Dialogue for some writers is a painful left footed affair, clumsy and ungraceful. For others, it floats off their page, entrancing the reader with its simplicity, beauty and seemingly natural delivery. Crafting authentic dialogue is a dance between the characters and the writer.

A man and a woman performing a modern dance.
Dialogue – as dynamic as a dance

Dialogue serves several purposes.  It fleshes out characters  and gives the reader  a break from straight exposition.  It aught to move the story forwards, be a tool for exposing information to the reader, forshadow events which are about to happen, making these events even more vivid when the do arrive,  and contribute to characterization and the relationships within the story.

However – the way real people speak will bore even the most avid reader as its full of interruptions, filler words and pauses.  Normal speech goes off into tangents – so crafted speech should seem real to the reader, but it shouldn’t have all the umms, errs and false starts of real speech patterns.
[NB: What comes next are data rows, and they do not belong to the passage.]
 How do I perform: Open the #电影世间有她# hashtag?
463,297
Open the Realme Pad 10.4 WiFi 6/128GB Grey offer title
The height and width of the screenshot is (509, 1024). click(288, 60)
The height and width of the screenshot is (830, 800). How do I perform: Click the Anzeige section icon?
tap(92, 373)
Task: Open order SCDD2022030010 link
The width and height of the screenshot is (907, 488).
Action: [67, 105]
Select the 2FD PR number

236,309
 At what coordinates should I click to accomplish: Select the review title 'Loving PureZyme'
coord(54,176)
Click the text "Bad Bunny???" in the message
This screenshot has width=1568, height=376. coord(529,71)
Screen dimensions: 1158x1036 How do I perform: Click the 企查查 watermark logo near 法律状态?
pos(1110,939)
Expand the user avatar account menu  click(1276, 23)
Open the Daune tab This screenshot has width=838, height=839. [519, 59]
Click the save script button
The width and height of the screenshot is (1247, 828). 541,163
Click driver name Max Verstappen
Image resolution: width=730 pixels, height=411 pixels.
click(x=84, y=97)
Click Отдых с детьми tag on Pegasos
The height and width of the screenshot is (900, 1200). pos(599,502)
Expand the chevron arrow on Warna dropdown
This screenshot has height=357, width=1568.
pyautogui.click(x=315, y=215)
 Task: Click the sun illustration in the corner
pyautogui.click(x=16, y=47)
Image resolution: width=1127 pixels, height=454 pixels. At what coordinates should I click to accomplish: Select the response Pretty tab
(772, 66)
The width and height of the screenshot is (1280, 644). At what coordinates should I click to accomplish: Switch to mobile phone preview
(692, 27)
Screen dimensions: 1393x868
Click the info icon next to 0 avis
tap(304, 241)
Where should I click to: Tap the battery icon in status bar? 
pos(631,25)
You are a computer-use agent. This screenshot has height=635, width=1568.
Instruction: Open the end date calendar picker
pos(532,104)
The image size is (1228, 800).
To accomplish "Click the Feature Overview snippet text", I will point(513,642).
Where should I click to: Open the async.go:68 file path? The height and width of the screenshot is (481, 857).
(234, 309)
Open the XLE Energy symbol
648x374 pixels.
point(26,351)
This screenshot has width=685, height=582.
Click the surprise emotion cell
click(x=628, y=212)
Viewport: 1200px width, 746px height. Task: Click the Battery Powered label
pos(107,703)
Writing authentic dialogue will require practice and observation on normal conversations. While you are ‘researching’  (eavesdropping) develop a sense of the natural rhythms of speech around you and expand your memory for phrases utilizes by sub-cultures and different age groups. It unlikely – though not impossible –  that a middle aged accountant will use words such as ‘dude’ or ‘bitchin’, or that a 8 year old will string long complex sentences populated with 3 syllable words – unless the story requires that specific characterization.

Dialogue needs to have purpose within your story and as a writer you will need to be mindful of its use within genres.  Science fiction stories tend use dialogue as an information dump and romance tends to rely on dialogue to convey characters feelings. By being diligent and utilizing other mediums to express this information, you will end up with a stronger, more compelling story.  Incorporate facial cues and body language as its more powerful than a shout or argument. The weather and environment is a potent mirror to the inner emotions of your character.

Care needs to be taken not to treat the reader like an idiot. When formatting your dialogue adding an adverb to the word “said” doesn’t accomplish much, in fact it can be ineffective and detract from the flow of your story. Its best to  write the dialogue so the reader can imagine the character’s tone of voice and state of mind from the visual cues, environment and the context of the story rather than writing that they had said it ‘angrily’, or ‘sadly’.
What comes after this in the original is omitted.